**Task requirements:**
The answer should contain each record below, repeated exactly.
--
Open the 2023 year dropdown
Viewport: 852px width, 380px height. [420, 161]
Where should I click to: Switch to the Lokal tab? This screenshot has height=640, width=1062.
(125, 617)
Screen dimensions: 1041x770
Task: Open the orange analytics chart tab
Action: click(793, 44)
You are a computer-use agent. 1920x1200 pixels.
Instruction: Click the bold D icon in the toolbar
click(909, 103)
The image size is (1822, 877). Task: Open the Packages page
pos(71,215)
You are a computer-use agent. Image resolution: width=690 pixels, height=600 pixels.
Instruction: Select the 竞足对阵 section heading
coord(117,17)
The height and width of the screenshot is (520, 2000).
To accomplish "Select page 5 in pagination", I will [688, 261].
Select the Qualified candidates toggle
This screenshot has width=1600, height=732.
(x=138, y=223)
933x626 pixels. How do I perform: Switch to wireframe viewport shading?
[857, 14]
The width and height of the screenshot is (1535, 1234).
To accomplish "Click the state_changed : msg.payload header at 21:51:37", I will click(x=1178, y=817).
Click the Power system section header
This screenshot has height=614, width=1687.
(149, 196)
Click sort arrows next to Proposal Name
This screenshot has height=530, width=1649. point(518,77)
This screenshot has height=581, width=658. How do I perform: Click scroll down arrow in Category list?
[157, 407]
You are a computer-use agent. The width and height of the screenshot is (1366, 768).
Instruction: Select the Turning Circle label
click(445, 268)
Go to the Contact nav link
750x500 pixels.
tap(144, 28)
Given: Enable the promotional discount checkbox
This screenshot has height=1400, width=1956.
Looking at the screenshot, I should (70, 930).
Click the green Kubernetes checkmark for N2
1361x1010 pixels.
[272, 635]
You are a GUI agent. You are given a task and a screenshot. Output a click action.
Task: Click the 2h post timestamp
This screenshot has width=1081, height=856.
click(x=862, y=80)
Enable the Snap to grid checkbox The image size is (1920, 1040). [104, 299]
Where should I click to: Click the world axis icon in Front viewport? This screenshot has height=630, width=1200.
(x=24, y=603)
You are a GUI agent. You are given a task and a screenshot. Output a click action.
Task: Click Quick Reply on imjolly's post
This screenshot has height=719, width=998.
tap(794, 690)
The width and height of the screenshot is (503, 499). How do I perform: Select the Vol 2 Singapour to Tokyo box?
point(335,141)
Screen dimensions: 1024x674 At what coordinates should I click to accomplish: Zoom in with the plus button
--
**Answer to this task:**
Open the 2023 year dropdown
Viewport: 852px width, 380px height. [420, 161]
Where should I click to: Switch to the Lokal tab? This screenshot has height=640, width=1062.
(125, 617)
Screen dimensions: 1041x770
Task: Open the orange analytics chart tab
Action: click(793, 44)
You are a computer-use agent. 1920x1200 pixels.
Instruction: Click the bold D icon in the toolbar
click(909, 103)
The image size is (1822, 877). Task: Open the Packages page
pos(71,215)
You are a computer-use agent. Image resolution: width=690 pixels, height=600 pixels.
Instruction: Select the 竞足对阵 section heading
coord(117,17)
The height and width of the screenshot is (520, 2000).
To accomplish "Select page 5 in pagination", I will [688, 261].
Select the Qualified candidates toggle
This screenshot has width=1600, height=732.
(x=138, y=223)
933x626 pixels. How do I perform: Switch to wireframe viewport shading?
[857, 14]
The width and height of the screenshot is (1535, 1234).
To accomplish "Click the state_changed : msg.payload header at 21:51:37", I will click(x=1178, y=817).
Click the Power system section header
This screenshot has height=614, width=1687.
(149, 196)
Click sort arrows next to Proposal Name
This screenshot has height=530, width=1649. point(518,77)
This screenshot has height=581, width=658. How do I perform: Click scroll down arrow in Category list?
[157, 407]
You are a computer-use agent. The width and height of the screenshot is (1366, 768).
Instruction: Select the Turning Circle label
click(445, 268)
Go to the Contact nav link
750x500 pixels.
tap(144, 28)
Given: Enable the promotional discount checkbox
This screenshot has height=1400, width=1956.
Looking at the screenshot, I should (70, 930).
Click the green Kubernetes checkmark for N2
1361x1010 pixels.
[272, 635]
You are a GUI agent. You are given a task and a screenshot. Output a click action.
Task: Click the 2h post timestamp
This screenshot has width=1081, height=856.
click(x=862, y=80)
Enable the Snap to grid checkbox The image size is (1920, 1040). [104, 299]
Where should I click to: Click the world axis icon in Front viewport? This screenshot has height=630, width=1200.
(x=24, y=603)
You are a GUI agent. You are given a task and a screenshot. Output a click action.
Task: Click Quick Reply on imjolly's post
This screenshot has height=719, width=998.
tap(794, 690)
The width and height of the screenshot is (503, 499). How do I perform: Select the Vol 2 Singapour to Tokyo box?
point(335,141)
Screen dimensions: 1024x674 At what coordinates should I click to accomplish: Zoom in with the plus button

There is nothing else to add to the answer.